By Rob Jacobs
As competitive equestrians, we may go through phases of winning and having success so routinely that it may become expected. When this is the case, it’s likely more challenging to comprehend a horse show that was unexpectedly less successful than one is accustomed to. In the world of horses, there are so many unpredictable factors—factors that impact the outcome of our performance that day with our horses. When I was younger, I was very hard on myself. I pushed myself oftentimes too much or too far. I now know it served me well. At times it did work against me. I was in my early 20s before I realized how to compartmentalize and work through those show days that did not go well.
A strategy that works for me is to remember the parts of the individual horse I most appreciate, whether it’s their movement, their consistent lead change, uphill balance or whatever I find most appealing about that horse. I also try to remember that there will be another show day in the future to improve the performance. I’m fortunate that I get to show nice horses for my clients, some young, some seasoned. I will say that it makes it a little easier knowing that when I make a mistake on one horse, one day, I will have other horses and other days to work on smoothing out a particular ride. As a kid, I had just one horse to show, so learning to deal with the disappointing days took practice. Reflecting on a particularly challenging day helped me compartmentalize the day.

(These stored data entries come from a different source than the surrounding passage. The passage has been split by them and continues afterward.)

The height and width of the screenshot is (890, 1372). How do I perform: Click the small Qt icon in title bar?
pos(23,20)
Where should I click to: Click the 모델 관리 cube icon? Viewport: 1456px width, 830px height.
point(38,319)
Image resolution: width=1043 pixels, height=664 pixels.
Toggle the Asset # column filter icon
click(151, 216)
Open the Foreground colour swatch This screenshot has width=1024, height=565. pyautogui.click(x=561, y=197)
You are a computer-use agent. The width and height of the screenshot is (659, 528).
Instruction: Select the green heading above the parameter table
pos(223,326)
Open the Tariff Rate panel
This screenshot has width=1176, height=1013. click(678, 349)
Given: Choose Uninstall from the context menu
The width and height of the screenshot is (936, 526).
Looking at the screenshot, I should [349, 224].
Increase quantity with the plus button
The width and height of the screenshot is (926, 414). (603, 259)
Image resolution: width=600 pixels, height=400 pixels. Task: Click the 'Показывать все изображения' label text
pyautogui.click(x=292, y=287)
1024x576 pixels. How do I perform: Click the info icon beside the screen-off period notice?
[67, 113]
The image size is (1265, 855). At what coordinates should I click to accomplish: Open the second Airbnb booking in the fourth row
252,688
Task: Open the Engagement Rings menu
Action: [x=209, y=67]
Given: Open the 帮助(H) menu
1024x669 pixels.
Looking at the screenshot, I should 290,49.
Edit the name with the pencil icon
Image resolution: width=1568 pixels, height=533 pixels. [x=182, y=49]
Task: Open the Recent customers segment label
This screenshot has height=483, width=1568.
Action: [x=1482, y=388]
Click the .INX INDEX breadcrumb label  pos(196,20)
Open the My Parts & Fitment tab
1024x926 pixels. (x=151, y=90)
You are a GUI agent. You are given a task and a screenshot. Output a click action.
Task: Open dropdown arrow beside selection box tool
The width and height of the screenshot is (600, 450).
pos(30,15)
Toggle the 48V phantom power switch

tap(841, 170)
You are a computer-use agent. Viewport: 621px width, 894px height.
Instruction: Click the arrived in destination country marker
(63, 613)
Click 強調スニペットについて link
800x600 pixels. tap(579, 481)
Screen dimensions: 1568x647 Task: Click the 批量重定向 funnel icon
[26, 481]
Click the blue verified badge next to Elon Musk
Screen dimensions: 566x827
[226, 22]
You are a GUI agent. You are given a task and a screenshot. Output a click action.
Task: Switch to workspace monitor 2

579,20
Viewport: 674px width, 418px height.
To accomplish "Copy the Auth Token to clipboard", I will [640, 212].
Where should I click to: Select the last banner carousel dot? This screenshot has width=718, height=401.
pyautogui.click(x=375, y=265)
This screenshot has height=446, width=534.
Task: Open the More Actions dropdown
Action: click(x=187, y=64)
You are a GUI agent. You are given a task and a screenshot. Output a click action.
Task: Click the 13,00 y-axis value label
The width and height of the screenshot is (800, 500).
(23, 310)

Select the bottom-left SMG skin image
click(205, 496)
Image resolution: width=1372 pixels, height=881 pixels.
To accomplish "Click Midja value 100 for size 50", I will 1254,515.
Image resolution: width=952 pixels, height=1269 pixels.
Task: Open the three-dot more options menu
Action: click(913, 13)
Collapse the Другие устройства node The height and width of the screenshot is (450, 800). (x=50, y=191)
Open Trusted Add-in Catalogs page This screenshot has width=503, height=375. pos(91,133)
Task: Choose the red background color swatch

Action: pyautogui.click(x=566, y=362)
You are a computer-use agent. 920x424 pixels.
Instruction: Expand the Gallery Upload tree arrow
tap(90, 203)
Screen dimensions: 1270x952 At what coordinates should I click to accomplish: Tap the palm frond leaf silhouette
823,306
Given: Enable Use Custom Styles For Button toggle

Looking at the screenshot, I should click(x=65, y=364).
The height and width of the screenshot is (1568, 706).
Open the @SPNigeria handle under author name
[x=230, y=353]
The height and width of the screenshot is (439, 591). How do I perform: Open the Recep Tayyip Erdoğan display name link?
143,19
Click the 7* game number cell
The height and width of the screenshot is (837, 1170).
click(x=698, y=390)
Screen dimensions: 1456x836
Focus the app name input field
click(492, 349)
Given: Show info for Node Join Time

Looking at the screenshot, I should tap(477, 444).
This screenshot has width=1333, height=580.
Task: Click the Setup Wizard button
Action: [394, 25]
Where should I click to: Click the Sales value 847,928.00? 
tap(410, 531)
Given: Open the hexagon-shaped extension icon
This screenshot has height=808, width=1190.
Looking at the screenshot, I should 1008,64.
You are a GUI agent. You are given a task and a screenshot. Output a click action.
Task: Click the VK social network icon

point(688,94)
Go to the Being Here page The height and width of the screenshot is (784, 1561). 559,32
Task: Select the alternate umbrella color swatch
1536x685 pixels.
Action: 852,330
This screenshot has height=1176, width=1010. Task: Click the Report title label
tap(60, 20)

Things going wrong may lead to future experimentation and strategy development. Recently, a less-than-ideal day led to me realizing that to keep the horse straight on the way to the jumps, he requires an opening rein. A direct rein can be used as I’m entering the turn with this horse, but he really benefits from an opening rein as he’s turning onto the line of the jumps. It’s usually a more meaningful feeling when a rider has success after stumbling a little with their horse. The equestrian sport gives everyone who participates an opportunity to overcome many challenges. It requires a great deal of courage.
Whether a rider is an adult or a Junior rider, the skills that must be practiced on a regular basis to overcome common challenges are skills that make us productive members in the world and more able to navigate life’s challenges. In my opinion, that’s the bigger picture. Although I have already learned a lot of these skills through horses, it’s very important that I have continued opportunities to practice these life skills. Otherwise, my abilities in these areas will likely decrease.
Winning at the horse show is a great achievement and is also a part of building confidence. As an equestrian trainer, I want my students to have confidence in themselves and confidence in their horses. Although I’m working to build confidence, I also want my students to experience challenges along the way. Having experienced a variety of challenges myself, I appreciate the value that comes along with overcoming those challenges.
I think it’s important for our sport to recognize the long-term goals and purposes of the sport and to prevent ourselves from getting caught up in the individual results of one horse show. I work regularly to encourage skills that will help develop well-rounded human beings. I play a small part in the lives of those I teach, and that’s something I take seriously.
Make a plan that will lead to success and reevaluate that plan as needed.